When fuel is scarce, the effects are not distributed evenly or gradually; they concentrate in bottlenecks that paralyze large segments of daily life.
From an economic perspective, the internal impact in Cuba would be immediate and cumulative. Less energy means less production and more disruptions to activity, which in turn reduces the availability of basic goods. In an environment of price controls and rationed markets, scarcity translates not only into formal inflation but also into a real increase in the cost of accessing food, transportation, and services.
The social effect is equally significant. Prolonged blackouts, difficulties in getting around, and uncertainty about the supply of essential goods generate daily strain that doesn’t always manifest as open protests, but rather as persistent discontent. Recent experience shows that when energy shortages become chronic, daily life is organized around the scarcity: fragmented schedules, intermittent services, and a decline in quality of life. This scenario puts any political system under strain, even those with high levels of control.

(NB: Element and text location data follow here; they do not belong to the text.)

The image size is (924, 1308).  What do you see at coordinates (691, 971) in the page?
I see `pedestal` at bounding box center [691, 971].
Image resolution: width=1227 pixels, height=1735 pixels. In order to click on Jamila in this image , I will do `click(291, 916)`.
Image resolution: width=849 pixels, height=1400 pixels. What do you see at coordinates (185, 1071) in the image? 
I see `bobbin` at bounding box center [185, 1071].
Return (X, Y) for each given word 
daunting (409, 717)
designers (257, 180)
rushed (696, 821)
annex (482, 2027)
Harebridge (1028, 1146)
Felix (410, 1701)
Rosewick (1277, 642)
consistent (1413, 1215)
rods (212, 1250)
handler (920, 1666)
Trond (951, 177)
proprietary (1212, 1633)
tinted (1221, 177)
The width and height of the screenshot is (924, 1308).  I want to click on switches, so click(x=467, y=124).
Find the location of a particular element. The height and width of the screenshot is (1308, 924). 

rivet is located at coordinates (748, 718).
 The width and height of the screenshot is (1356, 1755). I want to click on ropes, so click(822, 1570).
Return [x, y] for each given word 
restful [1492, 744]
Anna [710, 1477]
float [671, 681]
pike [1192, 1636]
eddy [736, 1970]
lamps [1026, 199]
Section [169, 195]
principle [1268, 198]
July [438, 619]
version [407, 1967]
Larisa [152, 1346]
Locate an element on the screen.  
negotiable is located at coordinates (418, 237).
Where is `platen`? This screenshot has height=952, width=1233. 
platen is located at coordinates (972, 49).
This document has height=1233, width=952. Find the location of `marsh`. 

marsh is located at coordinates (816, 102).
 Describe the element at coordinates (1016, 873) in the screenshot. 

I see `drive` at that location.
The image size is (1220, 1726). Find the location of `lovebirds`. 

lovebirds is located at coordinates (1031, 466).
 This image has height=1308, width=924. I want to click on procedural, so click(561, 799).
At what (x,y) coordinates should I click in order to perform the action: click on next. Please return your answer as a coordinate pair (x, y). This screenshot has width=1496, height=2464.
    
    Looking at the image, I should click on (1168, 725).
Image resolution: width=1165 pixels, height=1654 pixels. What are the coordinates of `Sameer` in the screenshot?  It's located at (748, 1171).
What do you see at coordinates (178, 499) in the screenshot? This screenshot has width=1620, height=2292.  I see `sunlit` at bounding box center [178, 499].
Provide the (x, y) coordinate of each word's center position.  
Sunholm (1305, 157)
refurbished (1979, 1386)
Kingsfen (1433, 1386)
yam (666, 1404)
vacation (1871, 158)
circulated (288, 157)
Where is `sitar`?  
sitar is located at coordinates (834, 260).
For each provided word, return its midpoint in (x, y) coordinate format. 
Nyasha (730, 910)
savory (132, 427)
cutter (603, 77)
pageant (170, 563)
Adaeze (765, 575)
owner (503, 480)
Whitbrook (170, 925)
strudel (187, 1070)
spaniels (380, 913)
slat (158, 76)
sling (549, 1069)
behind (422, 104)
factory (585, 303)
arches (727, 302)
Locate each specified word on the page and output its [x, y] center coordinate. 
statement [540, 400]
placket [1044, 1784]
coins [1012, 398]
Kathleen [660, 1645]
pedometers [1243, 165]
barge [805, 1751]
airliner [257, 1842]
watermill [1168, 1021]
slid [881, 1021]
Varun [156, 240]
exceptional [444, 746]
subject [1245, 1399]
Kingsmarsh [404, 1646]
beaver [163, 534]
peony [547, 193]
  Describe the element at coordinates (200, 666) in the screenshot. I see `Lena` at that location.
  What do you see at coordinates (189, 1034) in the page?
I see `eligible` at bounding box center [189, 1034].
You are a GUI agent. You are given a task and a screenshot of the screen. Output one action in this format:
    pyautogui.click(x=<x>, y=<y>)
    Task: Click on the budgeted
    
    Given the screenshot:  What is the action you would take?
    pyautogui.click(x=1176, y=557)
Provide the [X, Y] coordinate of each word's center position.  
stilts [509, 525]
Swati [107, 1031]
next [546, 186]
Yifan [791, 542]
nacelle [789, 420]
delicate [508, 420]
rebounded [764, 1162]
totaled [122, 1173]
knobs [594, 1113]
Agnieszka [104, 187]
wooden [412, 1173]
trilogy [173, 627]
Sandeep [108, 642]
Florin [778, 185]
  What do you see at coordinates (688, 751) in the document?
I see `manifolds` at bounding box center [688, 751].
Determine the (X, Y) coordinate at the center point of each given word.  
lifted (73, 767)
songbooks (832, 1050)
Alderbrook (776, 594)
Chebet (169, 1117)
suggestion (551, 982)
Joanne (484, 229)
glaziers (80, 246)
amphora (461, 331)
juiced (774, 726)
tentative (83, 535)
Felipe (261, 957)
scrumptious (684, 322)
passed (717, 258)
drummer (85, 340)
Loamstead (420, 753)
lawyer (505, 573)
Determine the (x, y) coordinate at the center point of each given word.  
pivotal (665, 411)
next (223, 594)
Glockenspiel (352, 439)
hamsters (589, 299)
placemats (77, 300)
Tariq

On the political front, external pressure produces contradictory effects. On the one hand, it tends to reinforce the narrative of encirclement and resistance, which can unite the government apparatus against a clearly identified external adversary. On the other hand, it exposes the structural limitations of the model when the population perceives that scarcity is not episodic but permanent. Control can contain the visible conflict, but it doesn’t eliminate the silent erosion that accumulates when precariousness becomes normalized.
For Mexico, the situation presents a dilemma that extends beyond Cuba. On the external front, the threat of secondary sanctions presents the country with an uncomfortable choice: maintain energy support based on clear humanitarian arguments or reduce it to avoid trade retaliation from the United States. In a context where the bilateral relationship is already facing tensions over trade, security, and migration, adding another front increases the cost of any decision.